• Beranda
  • Berita
  • Wapres: Perang dagang China-AS kesempatan Indonesia jual "peluru"

Wapres: Perang dagang China-AS kesempatan Indonesia jual "peluru"

7 Agustus 2019 18:04 WIB
Wapres: Perang dagang China-AS kesempatan Indonesia jual "peluru"
Wakil Presiden Jusuf Kalla memberikan pengarahan saat menjadi pembicara kunci dalam Seminar Beyond Wealth 2019 di Jakarta, Rabu (7/8/2019). ANTARA FOTO/Sigid Kurniawan/ama/pri

Kita juga gunakan akal kita dengan kejadian itu, artinya sekiranya ini perang beneran, maka bagaimana kita jual 'peluru'. Jadi sekarang bagaimana kita punya peluang menjual barang-barang yang selama ini mahal di China

Wakil Presiden Jusuf Kalla mengatakan perang dagang antara China dan Amerika Serikat harus bisa dimanfaatkan oleh Indonesia untuk jual "peluru" yakni menjual barang yang selama ini diekspor China ke Amerika, dengan harga lebih murah.

"Kita juga gunakan akal kita dengan kejadian itu, artinya sekiranya ini perang beneran, maka bagaimana kita jual 'peluru'. Jadi sekarang bagaimana kita punya peluang menjual barang-barang yang selama ini mahal di China," kata Wapres saat menjadi pembicara kunci pada "Seminar Market Outlook Bank Mandiri" di Hotel Ritz Carlton Pacific Place Jakarta, Rabu.

Istilah "jual peluru" tersebut adalah kesempatan bagi Indonesia untuk mengambil pasar China di Amerika Serikat akibat tingginya tarif impor yang ditetapkan President Trump untuk impor dari China.

Wapres menganalogikan kondisi perang dagang tersebut seperti perang dunia II, ketika banyak tentara AS menjadi korban, namun pabrik senjata dan peralatan perang meraup untung dalam perang tersebut.

"Setiap perang ada yang untung, ada yang rugi. Amerika waktu Perang Dunia II memang banyak serdadunya meninggal, banyak korban; tapi yang untung adalah pabrik senjata, pabrik pesawat, dan pabrik tank," tambahnya.
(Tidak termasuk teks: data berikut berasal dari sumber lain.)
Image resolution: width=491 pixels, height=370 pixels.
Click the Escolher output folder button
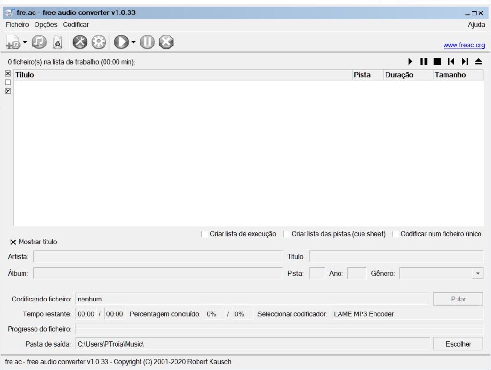coord(458,344)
Menanggapi ketegangan perang dagang China-AS, JK menilai Pemerintah China memiliki akal cerdik untuk menyerang Amerika Serikat lewat devaluasi atau melemahkan mata uang yuan.

"China ini pintar juga. Jadi dia dikenakan biaya masuk 10 persen oleh Amerika, tapi kemudian dia lemahkan Yuan-nya 10 persen, jadi harganya kembali sama di Amerika," tuturnya.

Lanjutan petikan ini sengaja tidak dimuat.